» **Work to do**: Lay out everything from the line containing "You are a computer-use" down to the line containing "point(69,352)" in the records below as a Markdown table with the columns "Number" and "Entry". Put the row number under Number and the line under Entry, and leave out blank lines.

» **Supplied material**:

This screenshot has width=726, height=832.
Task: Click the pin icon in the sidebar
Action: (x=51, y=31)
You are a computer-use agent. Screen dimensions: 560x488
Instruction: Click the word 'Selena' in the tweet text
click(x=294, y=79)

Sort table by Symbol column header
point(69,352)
* * *
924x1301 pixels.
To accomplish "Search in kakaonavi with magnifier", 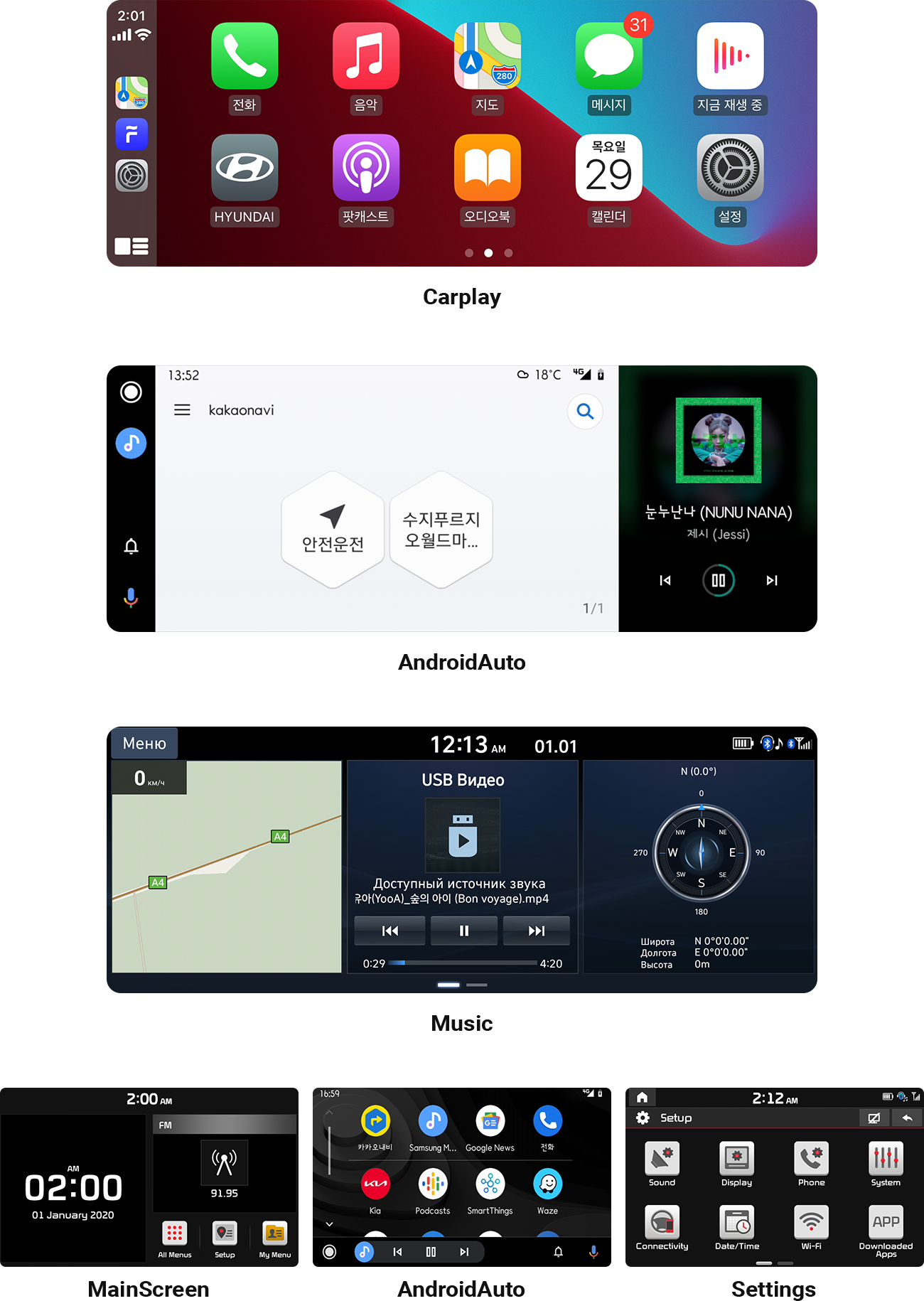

» **Exercise response**:
| Number | Entry |
|---|---|
| 1 | You are a computer-use agent. Screen dimensions: 560x488 |
| 2 | Instruction: Click the word 'Selena' in the tweet text |
| 3 | click(x=294, y=79) |
| 4 | Sort table by Symbol column header |
| 5 | point(69,352) |